Viajé a Rusia con la curiosidad de ver en primera persona cómo había evolucionado una sociedad que hace sólo 20 años dio carpetazo a un sistema comunista después de 7 décadas. Tenía dudas sobre si esa transformación histórica ya no tendría marcha atrás y sobre si aún permanecían los rescoldos del modelo bolchevique; sobre todo ahora que el capitalismo internacional atraviesa por una de sus peores épocas y por las revueltas sociales en los países árabes, Europa y Sudamérica. Lo que vi despejó cualquier incertidumbre.
Coches de gama alta, sobre todo alemanes -quienes no consiguieron conquistar el territorio ruso en la Segunda Guerra Mundial, pero que ahora les han invadido con sus automóviles-, tiendas de lujo de los principales diseñadores, galerías comerciales en edificios históricos que ya quisieran para sí las mismísimas Londres y París, restaurantes de postín, suntuosos hoteles con servicio de habitaciones donde ofrecen caviar beluga y los mejores champanes franceses, carteles publicitarios por doquier, bellas mujeres vestidas para atraer las miradas, joyerías con piezas deslumbrantes, guardaespaldas apoyados en berlinas, cómo no, alemanas.
Nuevos ricos
A los rusos les gusta ganar dinero, pero sobre todo les gusta gastárselo y hacer ostentación de riqueza, y más al sexo femenino que al masculino. Son los nuevos ricos de Europa y no disimulan. En cierto modo, me recuerdan a la España de antes de la crisis, la del crecimiento por encima del 3%, cuando nos llegamos a creer, con soberbia, que éramos la economía más dinámica de la UE.
Sé que es una temeridad hablar de la sociedad rusa habiendo visitado sólo sus 2 principales ciudades (Moscú y San Petersburgo), ya que es el país más grande del mundo, con una extensión de 17 millones de kilómetros cuadrados -más de la novena parte de la tierra firme del planeta-, así que no tengo ni la menor idea de lo que ocurre en otras zonas tan alejadas como Siberia; pero lo cierto es que en esas ajetreadas urbes están las élites (políticas, económicas y financieras) de la nueva Rusia y su influencia sobre el devenir de este gigante es determinante.

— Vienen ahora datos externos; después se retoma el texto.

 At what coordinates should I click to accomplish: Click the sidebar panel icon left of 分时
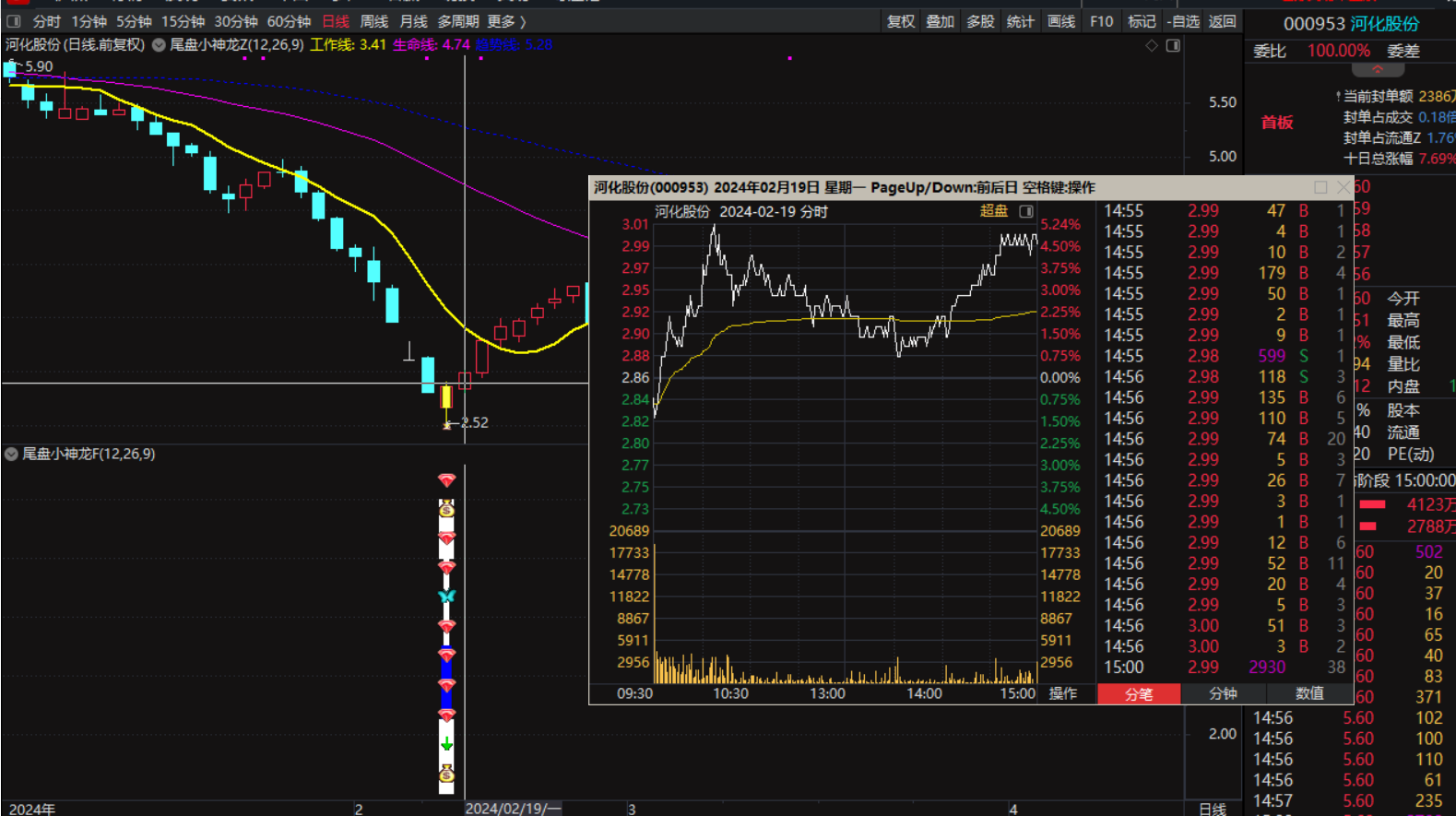pyautogui.click(x=14, y=21)
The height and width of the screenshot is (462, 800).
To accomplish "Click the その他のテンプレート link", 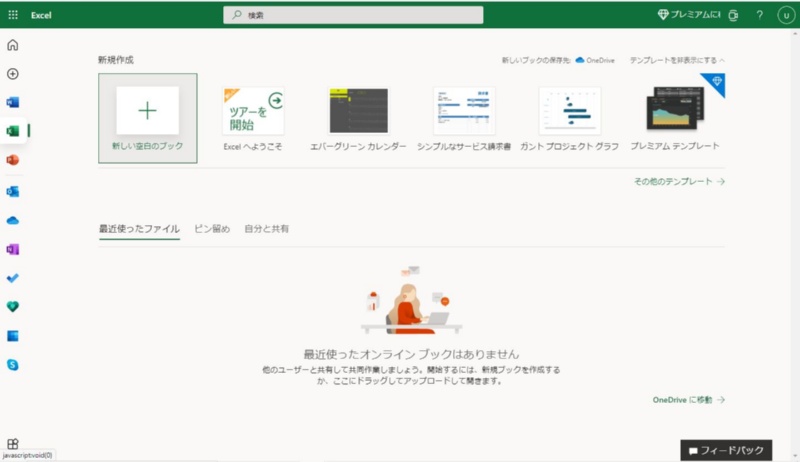I will (x=679, y=182).
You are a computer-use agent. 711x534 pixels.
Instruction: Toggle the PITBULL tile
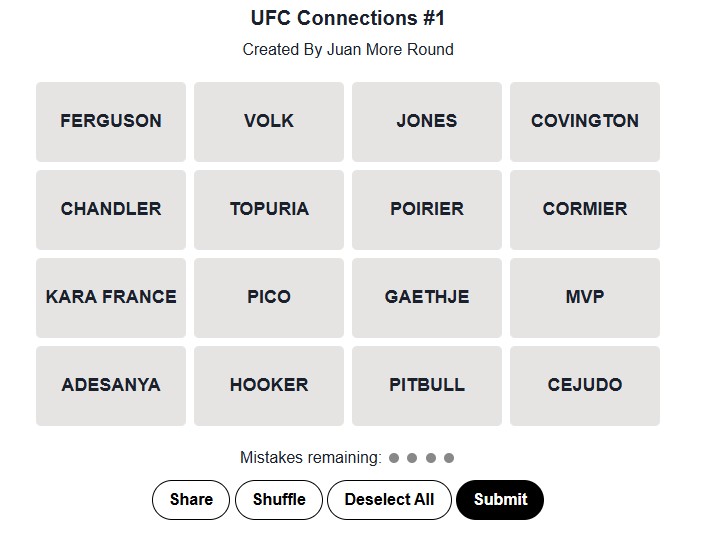click(427, 385)
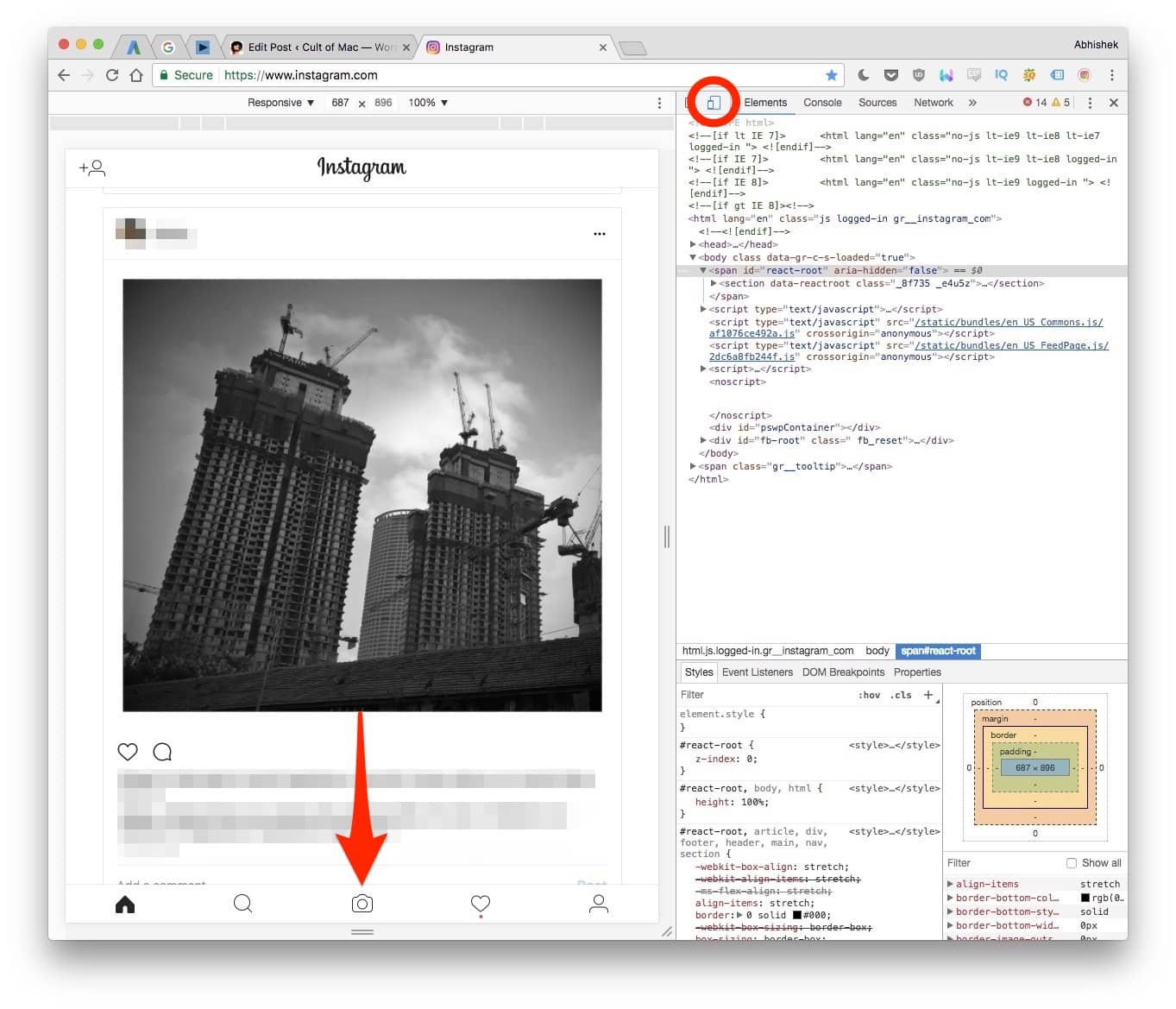1176x1009 pixels.
Task: Like the post with heart icon
Action: point(128,752)

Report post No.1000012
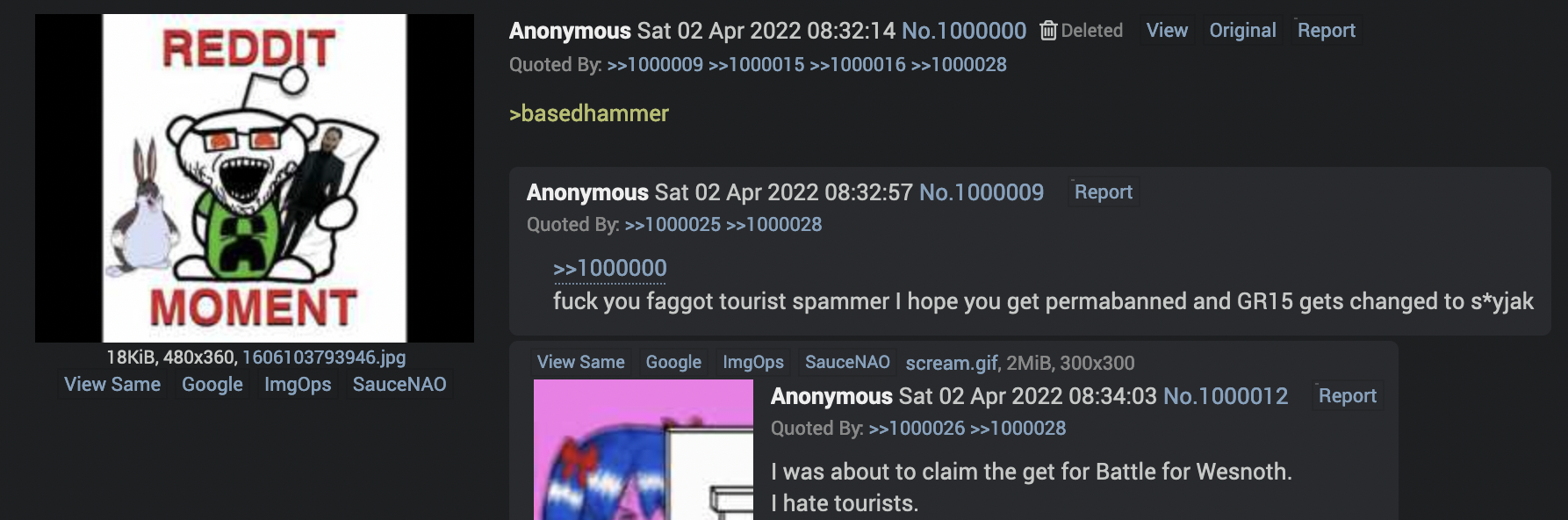click(x=1348, y=396)

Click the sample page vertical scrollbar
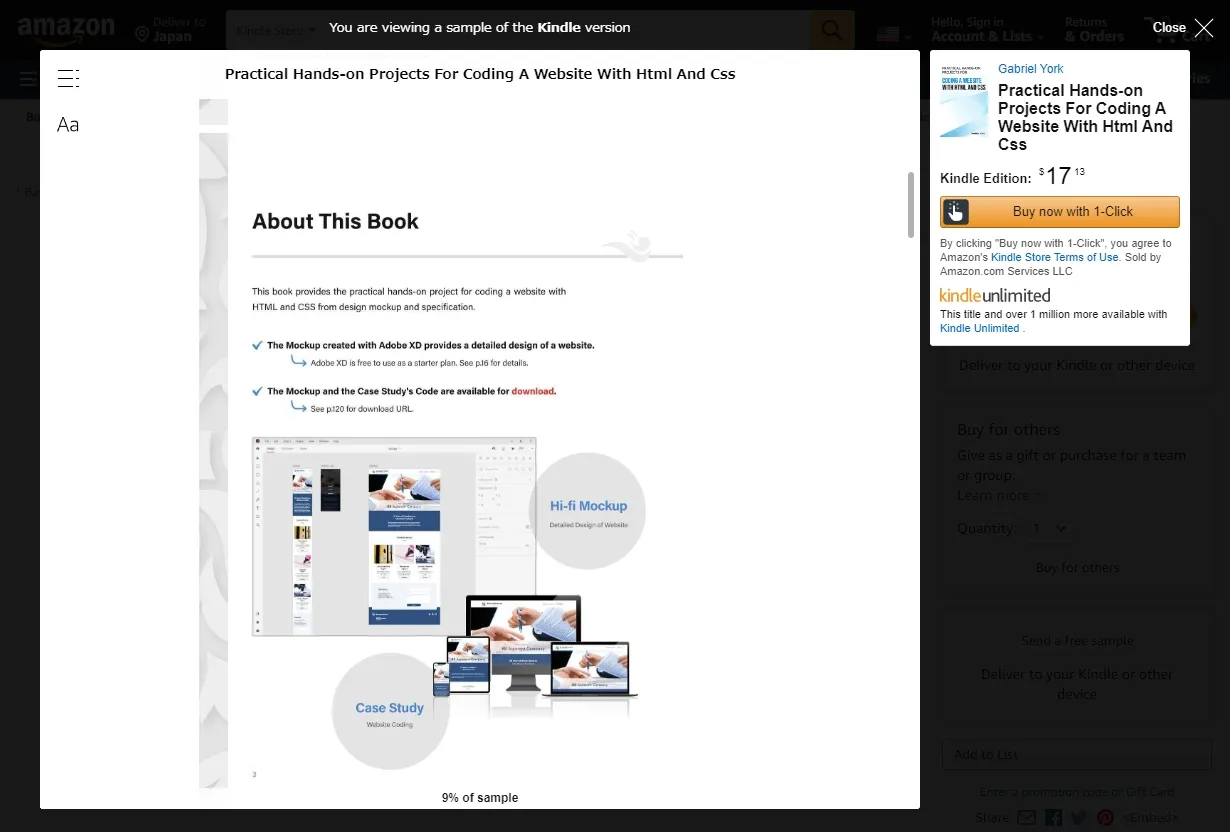coord(910,205)
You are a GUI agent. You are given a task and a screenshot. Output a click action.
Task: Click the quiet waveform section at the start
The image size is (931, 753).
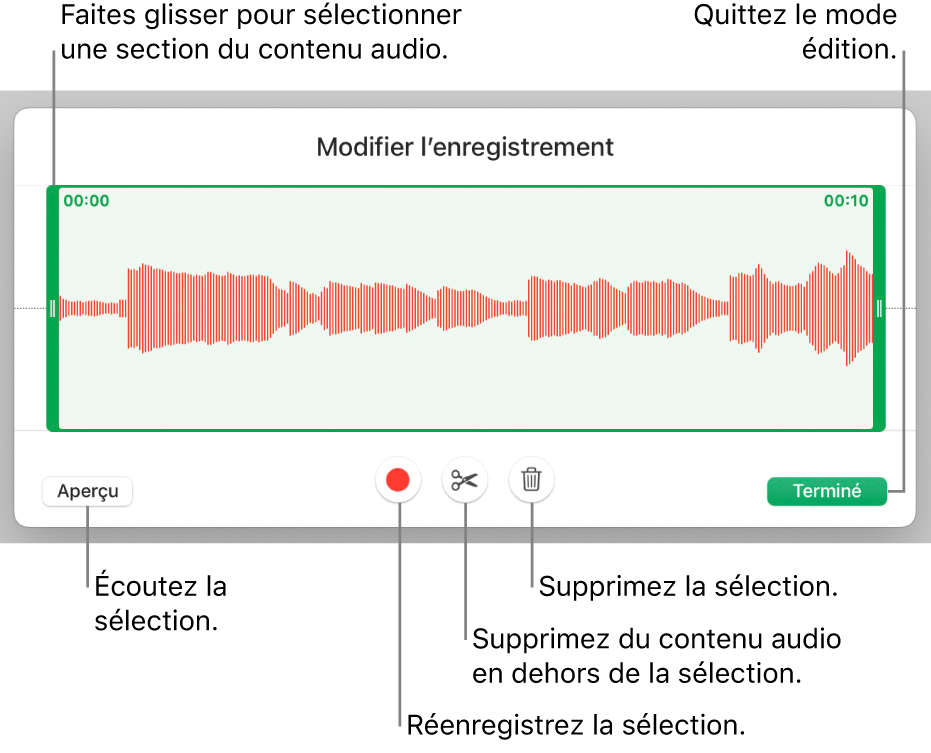92,308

Siempre he sentido pena por el pueblo ruso influido por la lectura de sus clásicos (Tolstói, Dostoyevski, Pasternak y la insuperable versión cinematográfica de David Lean sobre su novela Doctor Zhivago) y por su trágica historia. Sometido al despótico régimen de los zares, pasó sin solución de continuidad a un comunismo que empezó, como todas las revoluciones, con unos ideales lícitos en aquel contexto histórico, pero que acabó volviéndose contra el pueblo que pretendía defender. En el siglo XX ninguna sociedad ha enterrado a tantos muertos como la rusa por el aniquilador enfrentamiento contra los nazis en la Segunda Guerra Mundial y los pogromos de Stalin.
‘Carpe diem’
Ahora dan la sensación de que se quieren desquitar de todos esos sinsabores, que abandonan el régimen soviético para entregarse al carpe diem, que confían en recuperar el tiempo perdido, la infancia robada por una doctrina igualitaria que terminó hundiéndoles en la mediocridad.
Pasar de leer a Marx a consultar los catálogos de las principales marcas de lujo no es un ejercicio para sentirse orgullosos, pero están en su derecho, anhelan ser felices por primera vez en su historia. Ya les llegará el momento del hartazgo de un consumismo sin sentido, pero ahora están descubriendo los nuevos juguetes de las sociedades opulentas con la ansiedad y la ingenuidad de un niño.
En la bella y grandiosa Plaza Roja de Moscú paso junto al mausoleo de la momia de Lenin -me niego a entrar, para fiambres humanos me quedo con la de Ramses II en El Cairo- y en San Petersburgo insisto en ver el Acorazado Aurora, cuyos cañonazos dieron inicio en 1917 al ataque bolchevique contra el Palacio de Invierno, frente a cuyas puertas fueron aniquilados miles de trabajadores y campesinos en 1905. ¿Qué pensarían el primer dirigente de la Unión Soviética y aquellos marineros si vieran hoy en qué ha terminado tanto sacrificio de vidas humanas?